§ **Quoted passage**:
------------------------------------
Many years ago, in an article in Greenhouse Management magazine entitled “Efficiency Equals Savings,” I read: “150 employees saving 5 minutes per day at $6 per hour means $25,000 a year in savings.” Even back then, this resonated with me.

As with any business, your efficiency determines your profit margin, which in turn dictates your business’s success or failure. Efficiency can be applied to cannabis cultivation, processing and extraction in many ways, such as creating a proactive environment rather than a reactive situation. Being proactive allows the grower time to pay extra attention to the many small details required to produce top-quality cannabis.

Efficiency Does Not Mean Cutting Corners

Cannabis is swiftly becoming a commodity product, and the increased availability of state-legal cannabis will lower wholesale prices, making it difficult for growers to stay competitive and profitable. Therefore, intelligent growers must be mindful of their initial start-up costs and pay attention to the cost of production, from growth method, drying and curing to fresh, frozen extraction. All must incorporate lean manufacturing practices, defined as a systematic method to eliminate waste in the manufacturing process.

Lean manufacturing is a management philosophy derived primarily from the Toyota Production System — the essence of which is credited to Dr. W. Edwards Deming, an engineer and management consultant considered to be the father of the quality evolution — combined with QC, or quality control. ISO 9000, one of the most widely used quality-management standards, defines quality control as "a part of management focused on fulfilling quality requirements.”

Both lean manufacturing and quality control must be adopted into any large-scale cannabis production facility. That said, regardless whether the grower is utilizing an indoor warehouse or a purpose-built greenhouse, the questions remain the same: What is the most efficient method for delivering the best crop or product? And how do you achieve efficiency?

The most inefficient large-scale production facility that the columnist has seen to date.
------------------------------------
§ **Dataset records**:

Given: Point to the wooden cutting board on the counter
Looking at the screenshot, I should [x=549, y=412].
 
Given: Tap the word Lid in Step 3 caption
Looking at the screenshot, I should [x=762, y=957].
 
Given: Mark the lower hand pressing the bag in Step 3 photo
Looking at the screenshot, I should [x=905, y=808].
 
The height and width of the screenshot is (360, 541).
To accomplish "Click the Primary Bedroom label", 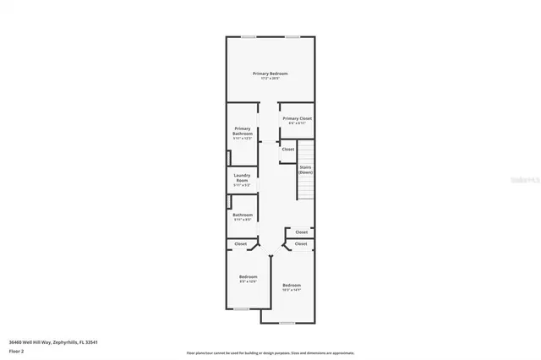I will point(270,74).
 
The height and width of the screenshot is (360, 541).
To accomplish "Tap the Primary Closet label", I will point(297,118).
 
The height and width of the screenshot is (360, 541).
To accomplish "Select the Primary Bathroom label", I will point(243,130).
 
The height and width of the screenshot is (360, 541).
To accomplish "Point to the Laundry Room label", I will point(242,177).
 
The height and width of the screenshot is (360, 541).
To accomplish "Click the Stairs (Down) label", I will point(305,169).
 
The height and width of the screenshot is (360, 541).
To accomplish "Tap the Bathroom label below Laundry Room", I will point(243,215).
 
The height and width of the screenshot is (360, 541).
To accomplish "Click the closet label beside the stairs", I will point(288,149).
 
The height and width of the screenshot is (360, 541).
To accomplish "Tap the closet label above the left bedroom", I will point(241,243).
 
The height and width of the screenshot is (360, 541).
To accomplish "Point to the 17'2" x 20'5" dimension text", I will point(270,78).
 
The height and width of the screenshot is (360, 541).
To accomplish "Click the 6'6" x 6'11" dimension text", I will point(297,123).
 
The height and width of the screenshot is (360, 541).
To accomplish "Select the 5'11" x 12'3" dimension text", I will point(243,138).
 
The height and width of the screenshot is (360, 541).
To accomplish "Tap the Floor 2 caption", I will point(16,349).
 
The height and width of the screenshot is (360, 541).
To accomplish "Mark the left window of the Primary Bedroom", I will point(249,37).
------------------------------------
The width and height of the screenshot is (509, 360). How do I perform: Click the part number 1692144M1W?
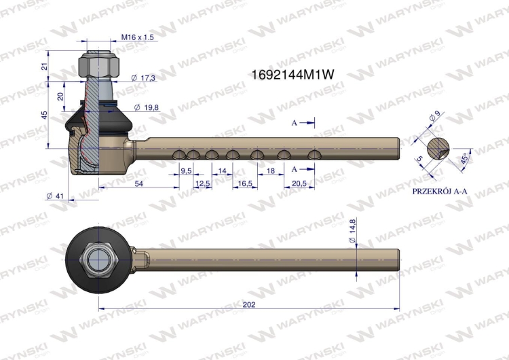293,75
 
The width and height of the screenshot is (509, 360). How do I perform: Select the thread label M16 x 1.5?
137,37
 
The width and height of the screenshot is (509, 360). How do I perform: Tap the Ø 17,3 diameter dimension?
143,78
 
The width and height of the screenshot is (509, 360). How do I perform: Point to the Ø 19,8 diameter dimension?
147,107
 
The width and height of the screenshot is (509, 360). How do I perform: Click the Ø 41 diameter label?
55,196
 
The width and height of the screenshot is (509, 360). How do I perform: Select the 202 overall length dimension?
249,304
------------------------------------
§ **Task requirements**: Please list every area of cannabis work that the article on cannabis production efficiency says efficiency can be applied to.

§ **The solution**:
- Cultivation
- Processing
- Extraction